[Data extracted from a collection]
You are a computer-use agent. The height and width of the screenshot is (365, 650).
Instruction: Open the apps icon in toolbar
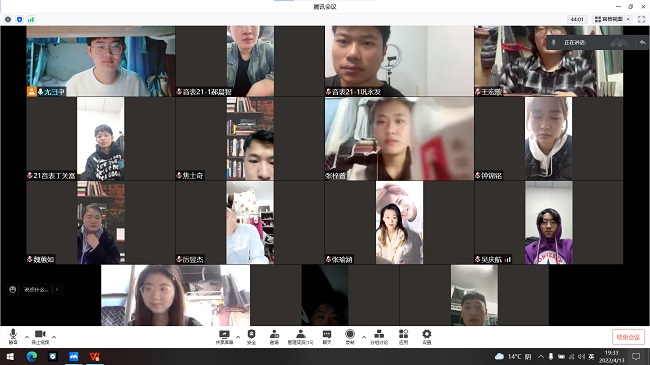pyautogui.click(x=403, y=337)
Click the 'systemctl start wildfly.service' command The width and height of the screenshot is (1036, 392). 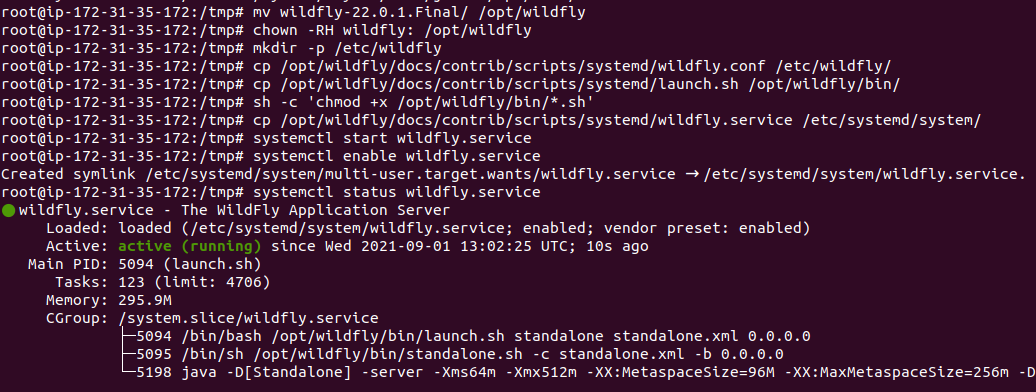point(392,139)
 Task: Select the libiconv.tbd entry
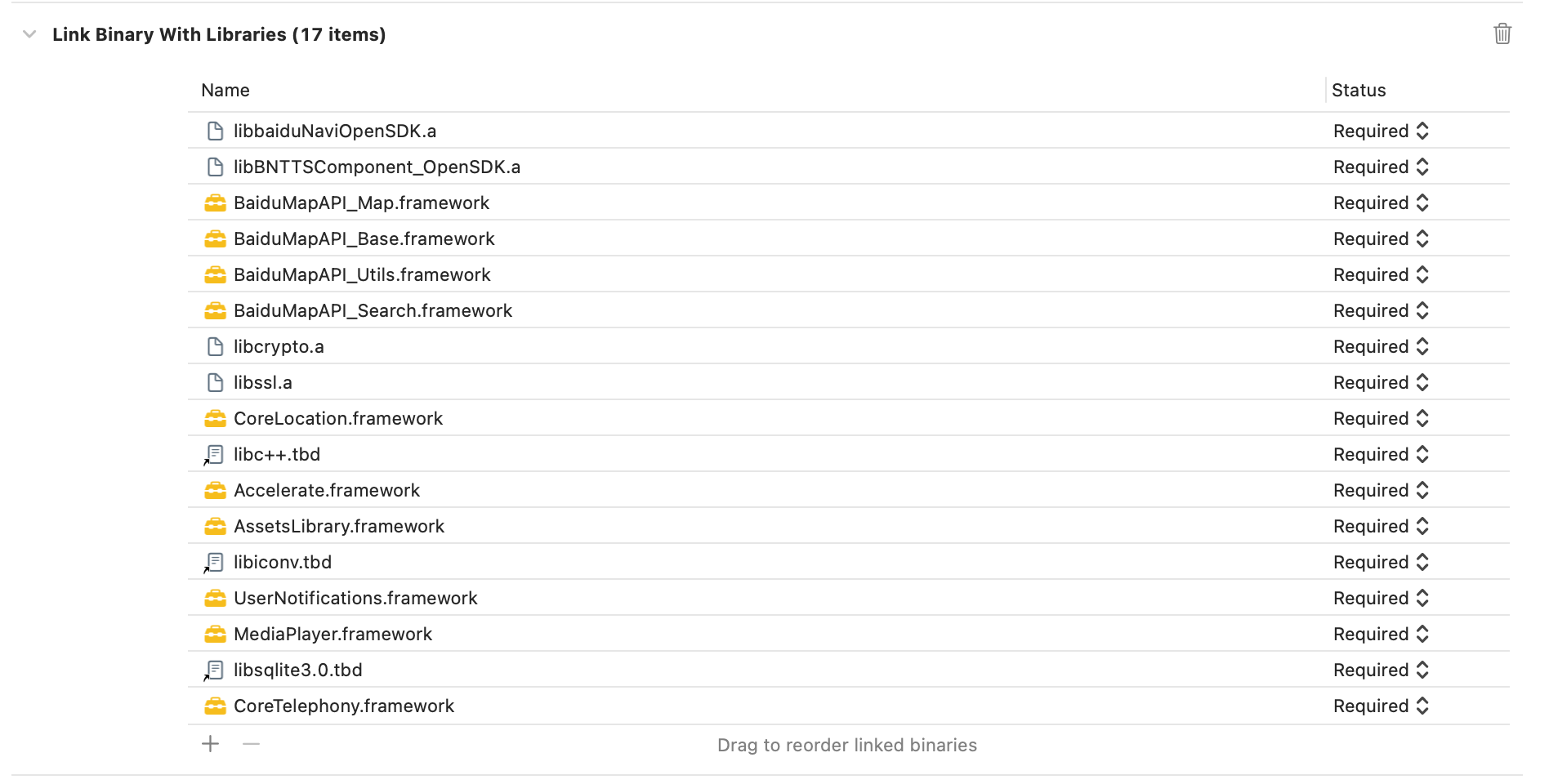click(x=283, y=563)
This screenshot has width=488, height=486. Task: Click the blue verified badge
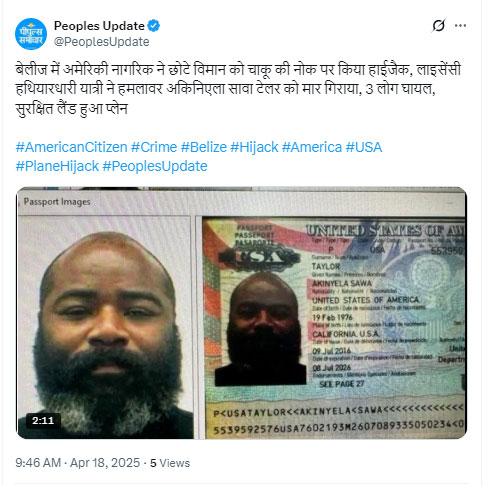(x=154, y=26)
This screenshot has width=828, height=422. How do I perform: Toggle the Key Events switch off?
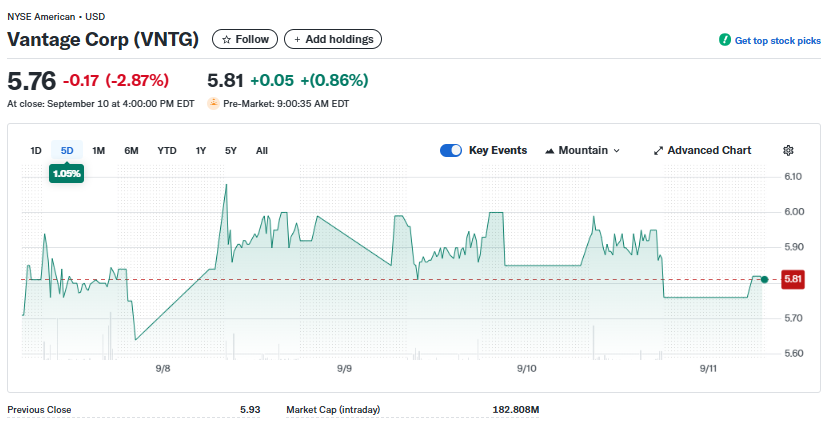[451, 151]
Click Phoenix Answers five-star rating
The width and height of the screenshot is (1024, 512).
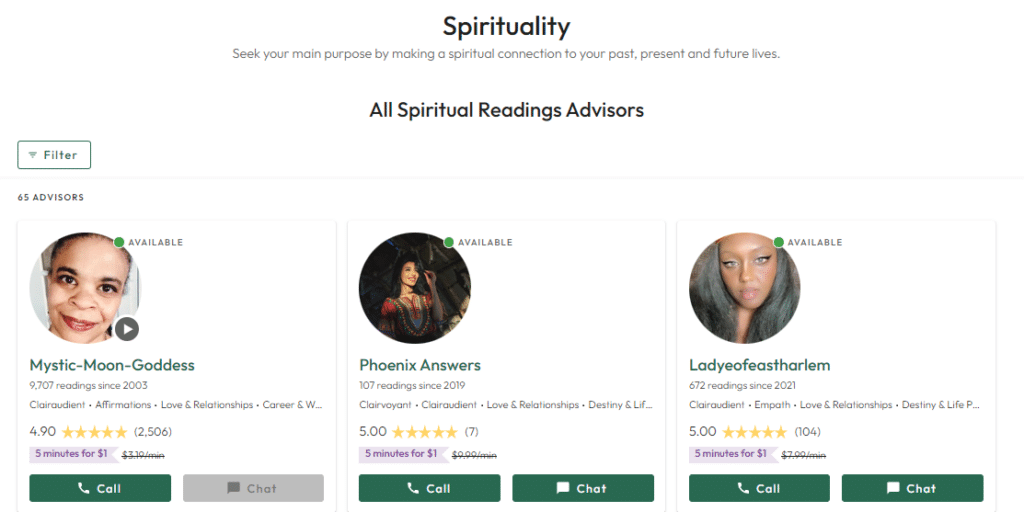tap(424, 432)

◆ Task description ◆
Your reply should give again exactly the lines from the one with "This screenshot has width=828, height=422." through the last line of the data, with both ends included and pictures left out.

◆ Output of the exercise ◆
This screenshot has width=828, height=422. How do I perform: Toggle the Key Events switch off?
[451, 151]
Click Phoenix Answers five-star rating
The width and height of the screenshot is (1024, 512).
tap(424, 432)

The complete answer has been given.